J'ai trouvé cet article, dans lequel on suggère d'autres appellations :
*Quasi-frère, demi-frère ou frère, quels termes choisir ?*

Je mets deux petits bouts  :





> Comment appeler l’enfant du mari de ma mère, ou de la femme de mon père ? Dois-je dire ma demi-sœur, ma quasi-soeur, la fille de la copine de mon père ? Les enfants qui vivent ensemble mais issus d’une union différente se posent régulièrement cette question de la définition de leur lien de parenté.
> [...]
> Nous avons réalisé un test rapide et constaté très vite que le terme de quasi- soeur ou frère était très peu connu et pratiquement jamais utilisé.


----------



## pascalfor

Je serai du même avis que Nicomon. Et je n'avais jamais entendu cette expression qui ne me semble pas très heureuse.


----------



## nicduf

Pour moi, quasi frère s'emploie pour frère de coeur et demi frère lorsque l'on a un seul parent en commun.


----------



## SergueiL

Pourquoi ne dirait-on pas frère et sœur _par alliance_ ?


----------



## Nicomon

C'est une des suggestions de l'article que j'ai mis en lien au post 4.     Je cite le paragraphe : 





> *Frère ou sœur par alliance* : cette expression à l’origine créée pour définir le conjoint de mon frère ou de ma sœur, est également utilisée pour définir l’enfant de mon beau-parent dans ma famille recomposée.
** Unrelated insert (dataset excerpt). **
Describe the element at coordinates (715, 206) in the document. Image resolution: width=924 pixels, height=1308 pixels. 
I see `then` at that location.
L’alliance signifie que je n’ai pas de lien de sang avec ce dernier mais qu’il devient mon frère ou ma sœur du fait de l’alliance de mon père avec ma belle-mère par exemple.


----------



## nicduf

Cela me semble une excellente suggestion.


----------



## Jacques Prévert

Bonjour, j'ai une question.

Selon le Grand Robert:
*beau-frère* : frère du conjoint / conjoint masculin de la soeur ou du frère
*demi- frère *: frère par la père ou la mère seulement. (c'est-à-dire frère né du même père ou de la même mère)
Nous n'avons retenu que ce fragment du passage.